In its complexity, formline is regarded as one of the great arts of the world. Yet many of us, historically beginning with visiting surrealists and anthropologists, regard it as a primitive art form. Never mind that modern formline draw inspiration from Maori, New Guinea and South America, as well as from the minority cultures of China and Japan. Tourists on the streets of Vancouver see no difference between formline masterpieces and a carving done by an unskilled homeless person sitting in a doorway, except that the homeless person’s is much cheaper. Tourists are also easy marks for “artifakes” carved in Indonesia that are made of mahogany rather than cedar or alder, and mostly imitate formline with no understanding.
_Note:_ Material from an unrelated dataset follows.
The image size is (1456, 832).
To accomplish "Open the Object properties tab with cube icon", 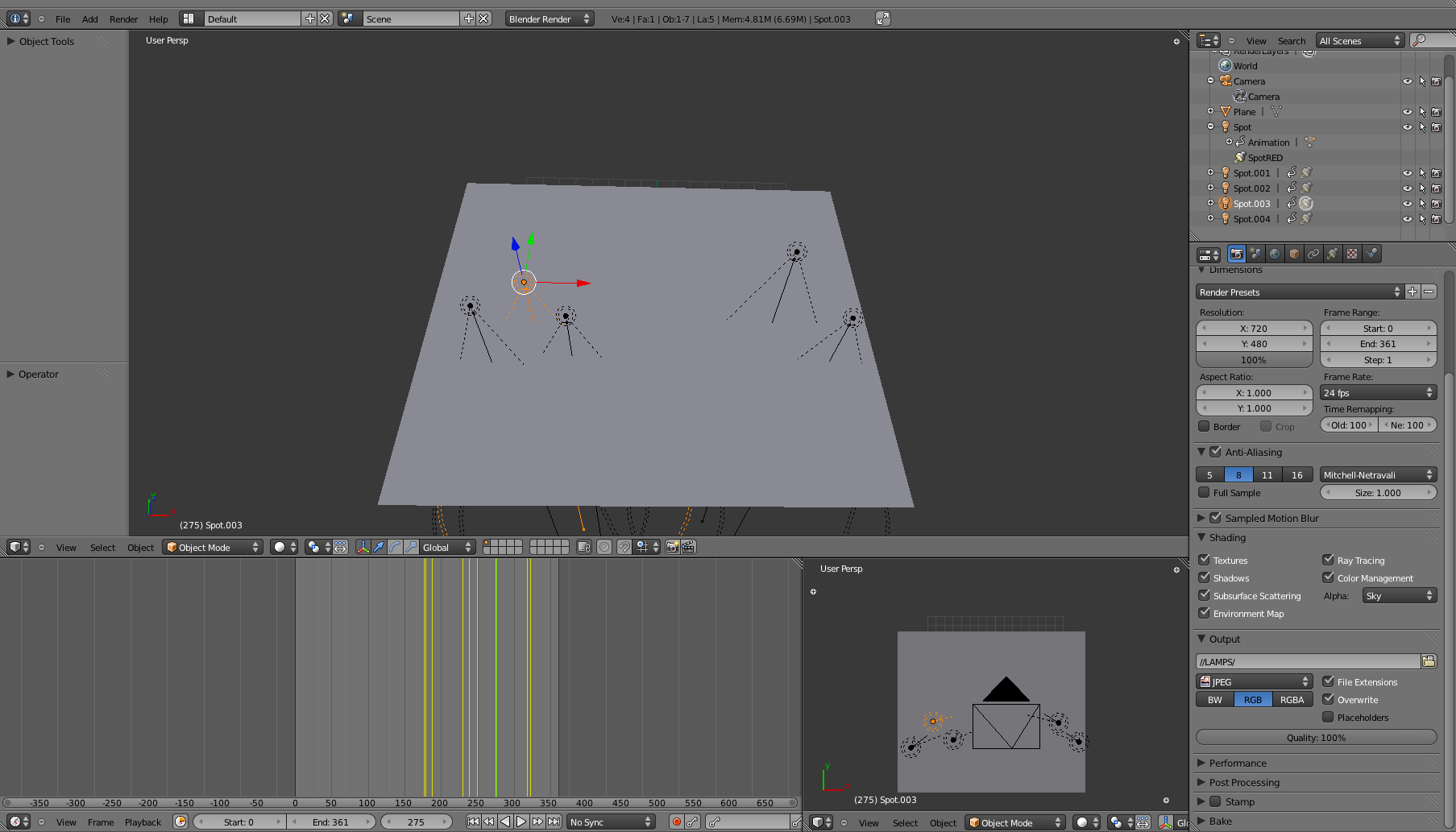I will tap(1294, 255).
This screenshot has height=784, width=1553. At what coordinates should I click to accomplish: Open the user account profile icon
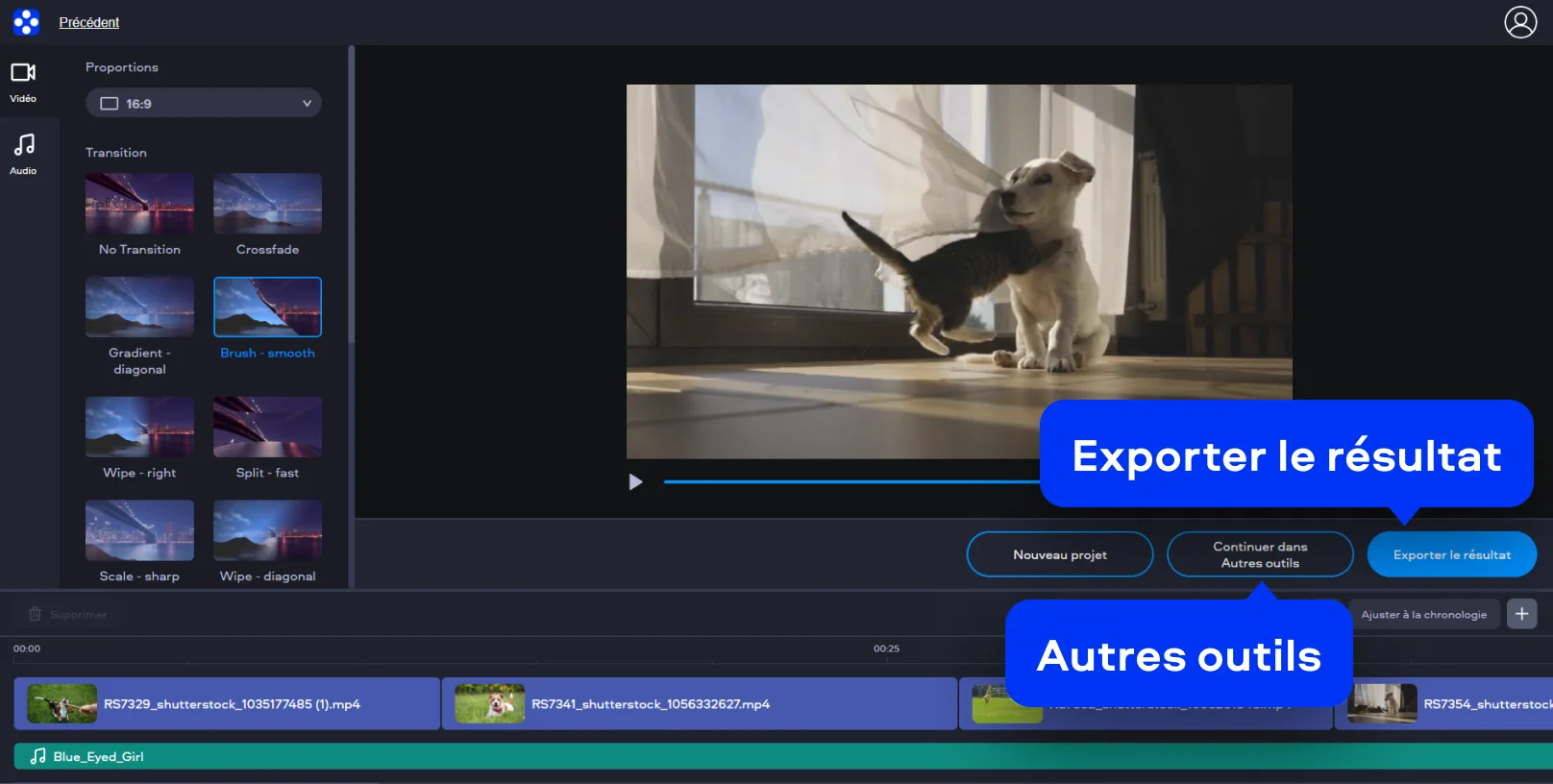(1519, 22)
Instead, the pseudo-culture imposes its own meanings and standards. Countless gift shops sell pewter pendants and earring with a tag attached that assigns a characteristic to the animal depicted. Wolves, for instance, might be said to symbolize ferocity, or bears tenacity. Among those about to marry, rings or bracelets with pairs of hummingbirds are popular. I have often heard customers in shops natter on about this symbolism as they make their choices, although the entire system originated almost entirely in the minds of copywriters looking for a way to move more marketing.

Meanwhile, amid all this misguided imagining, the true cultures and reality of the First Nations are mostly ignored. A few writers, like Eden Robinson — who is First Nations herself — depict modern First Nations lives but such works are rare. Moreover, in any sort of fantasy, the pseudo-culture prevails. I have seen fantasies, for example, in which the giants of the Cherokees are conflated with the Sasquatch of modern Northwest Coast lore, although all the two have in common is height. Similarly, the Wendigo spirit of the eastern Woodlands is placed in Oregon, or the skinturners of the Pueblo legends in New York. It’s all the same culture, the reasoning seems to be, so why would the details matter.

After decades of genocide and neglect, this pseudo-culture is a final insult. After being nearly eradicated, now that the cultures are reviving, they are made into commodities — that, is, when they are not erased altogether in fantasy, or replaced by homo erectus, or orcs and trolls.

But in addition, reaching for the pseudo-culture should be deeply embarrassing to any writer. To do so, is to brand yourself superficial, if not actually racist. And, perhaps most importantly, it is to chose the trivial over the richness of the true traditions. Any writer who fetishes another culture in this way should be deeply ashamed of themselves.